Саша подсел к нему, невольно подумав, как мудра поговорка: «Для милого дружка – семь верст не околица».

Когда папаша высадил Сашу в Акутихе, с запада надвигалась туча. Поднялся ветер. Саша храбро зашагал вперед. Дождь настиг его в сосновом бору. Закачались, зашумели верхушки сосен, и на лицо упали первые тяжелые капли налетевшего шквала. Напрасно Саша искал укрытия под деревьями, редкая хвоя сосен мало защищала от дождя, перешедшего в ливень. С дороги донесся шум проезжающего грузовика. Саша выскочил на дорогу с поднятой рукой, и шофер без лишних вопросов распахнул перед ним дверцу кабины, оказалось, что водитель сам из Демичева ­возвращается домой.

– А вы в Демичево к кому? – обратился шофер к Саше. Тот оказался в довольно глупом положении: он не знал ни имени, ни фамилии тетки своей возлюбленной и пытался отделаться от вопроса описанием одинокого домика при спуске с горы в село.

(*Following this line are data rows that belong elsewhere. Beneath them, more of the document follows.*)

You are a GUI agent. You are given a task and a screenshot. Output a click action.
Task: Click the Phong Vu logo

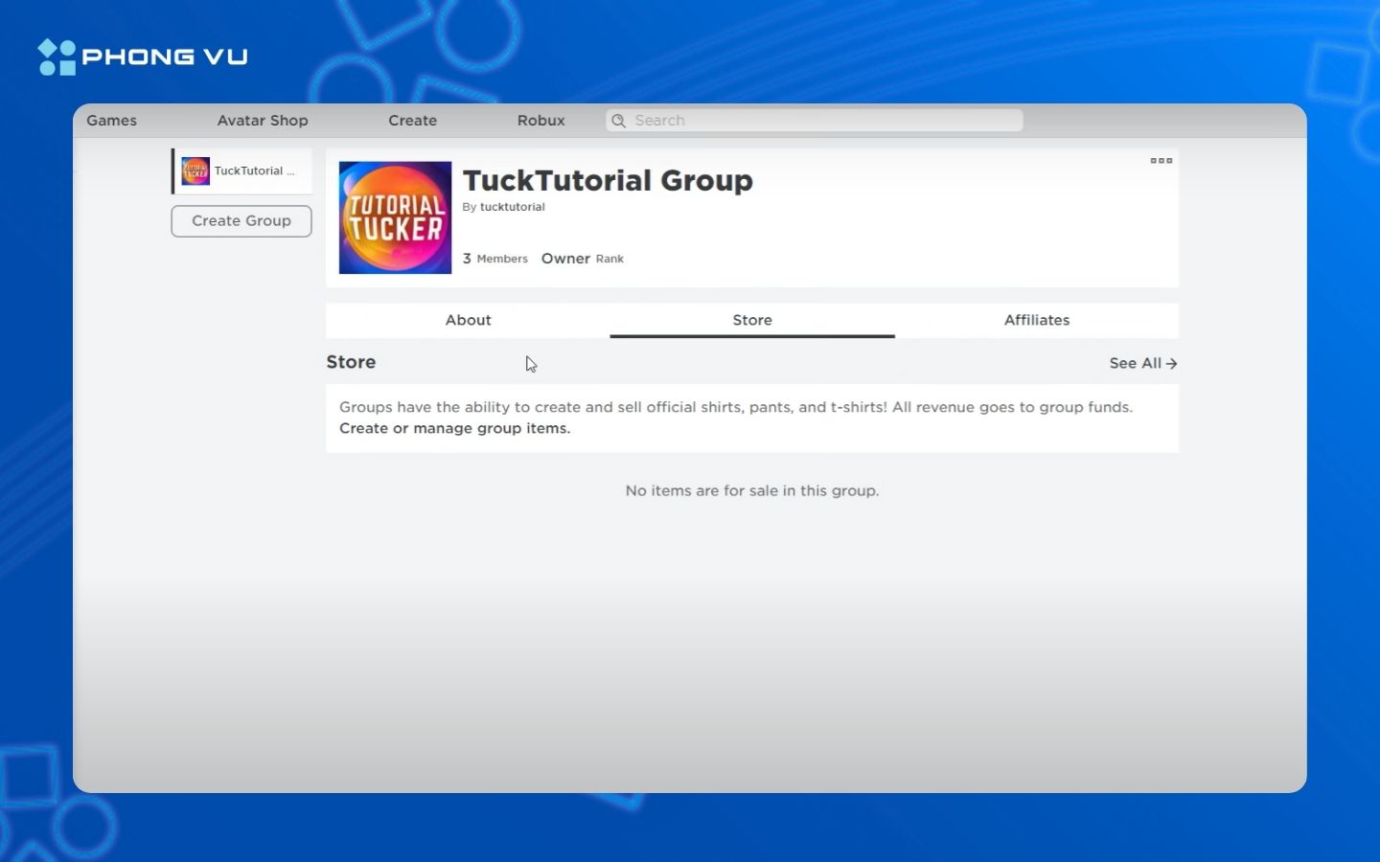[x=143, y=57]
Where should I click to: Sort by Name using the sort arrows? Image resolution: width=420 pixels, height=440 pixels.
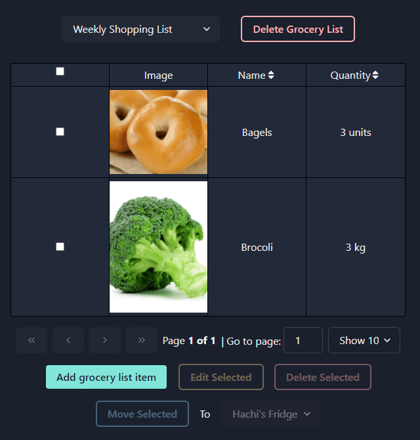(271, 75)
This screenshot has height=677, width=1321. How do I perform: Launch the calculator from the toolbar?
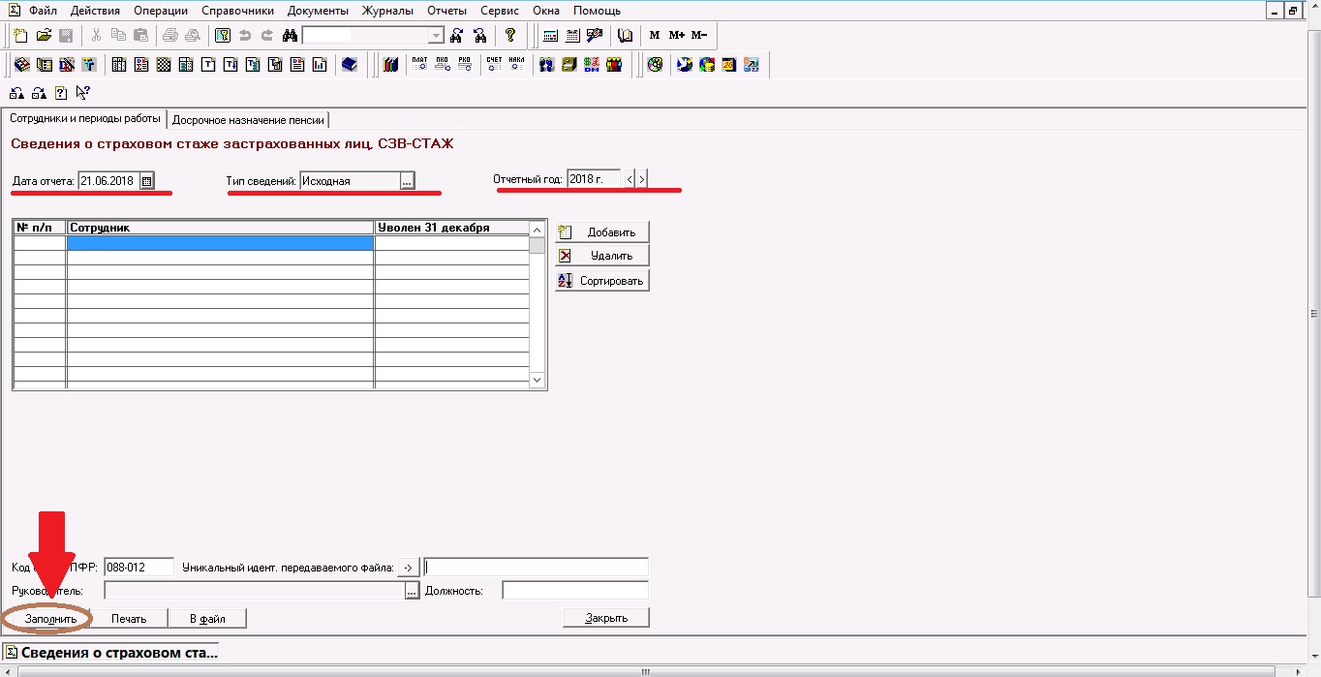550,36
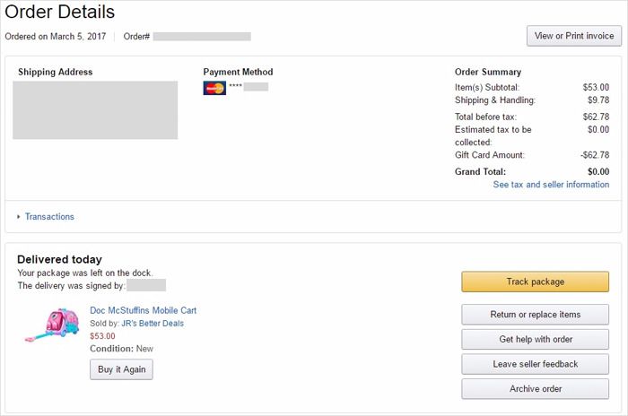Open the Transactions link
This screenshot has height=416, width=628.
pyautogui.click(x=49, y=217)
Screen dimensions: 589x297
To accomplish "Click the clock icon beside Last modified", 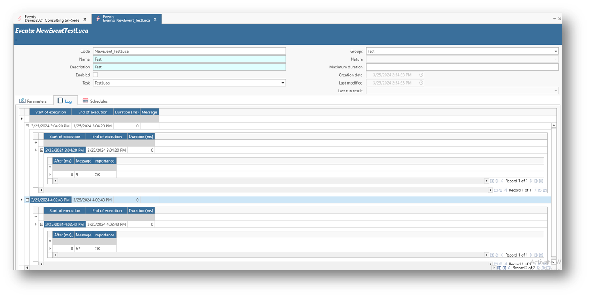I will pyautogui.click(x=421, y=83).
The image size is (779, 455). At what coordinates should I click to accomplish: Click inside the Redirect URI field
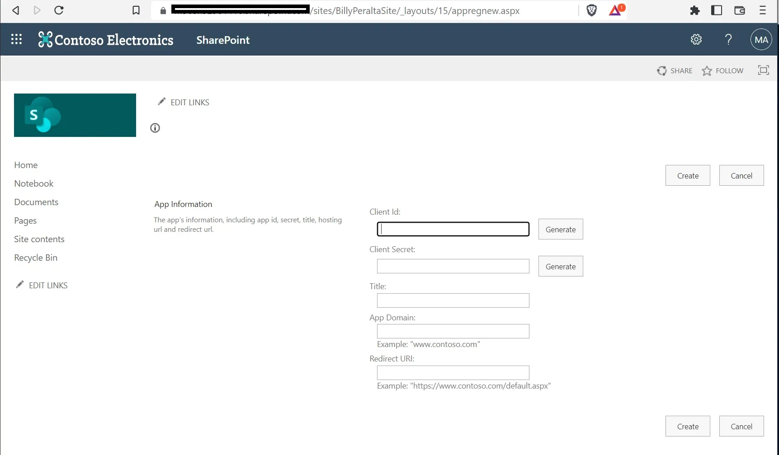(453, 372)
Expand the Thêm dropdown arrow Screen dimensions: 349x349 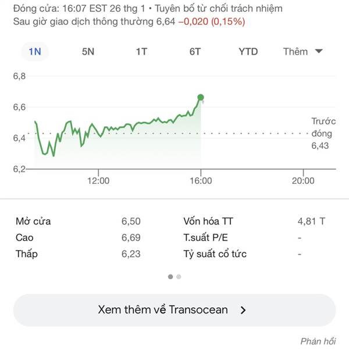(319, 51)
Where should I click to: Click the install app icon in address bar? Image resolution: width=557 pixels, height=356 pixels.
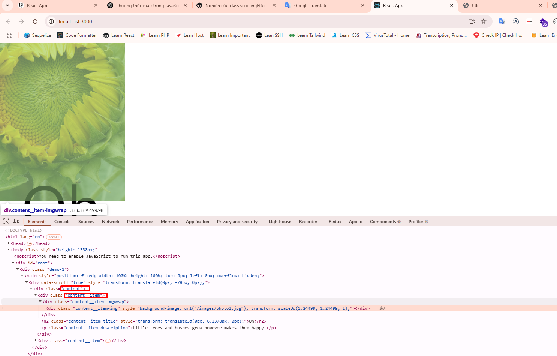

– А, знаю! – воскликнул шофер. – Это Свистуниха! Это ее дом. Стало быть, вы едете к ней. Вчера к ней из города приехала племянница, – при этом шофер как-то особенно пристально посмотрел на Сашу и замолчал.

Быстро налетевший дождь так же быстро перестал. Снова засияло вечернее солнце, заблистали капли на деревьях. Светло и как-то празднично стало на омытой земле и на душе Саши. Машина остановилась у калитки палисадника, за которым, сверкая в лучах заходящего солнца, стоял уютный домик. С крыльца, по ступенькам сбежала девушка и быстрыми шагами направилась к калитке... да, он сразу узнал ее. Солнечная Радость шла ему навстречу.

До тех пор пока Саша не увидел быстро приближающуюся к нему девушку ­дорожные злоключения, дожди, разговоры с шоферами, настолько отвлекали его мысли от предстоящей встречи, что он не успел толком подумать, как себя вести. И теперь, когда живое воплощение его грез находилось всего в нескольких шагах, он мучительно ломал голову – следует ли ему просто броситься навстречу и молча заключить в объятия, что было проще всего... Но она ведь еще не сказала своего решающего, последнего слова... Так лучше снять шляпу, изящно поклониться и произнести какое-то приветствие...

К счастью, девушка облегчила его положение, мгновенно засыпав его ласковыми восклицаниями:

– Бедный! Попал под дождь! Ждала вас раньше. Что, не было транспорта?.. Шли пешком, и плащ у вас весь мокрый – скорее в комнату.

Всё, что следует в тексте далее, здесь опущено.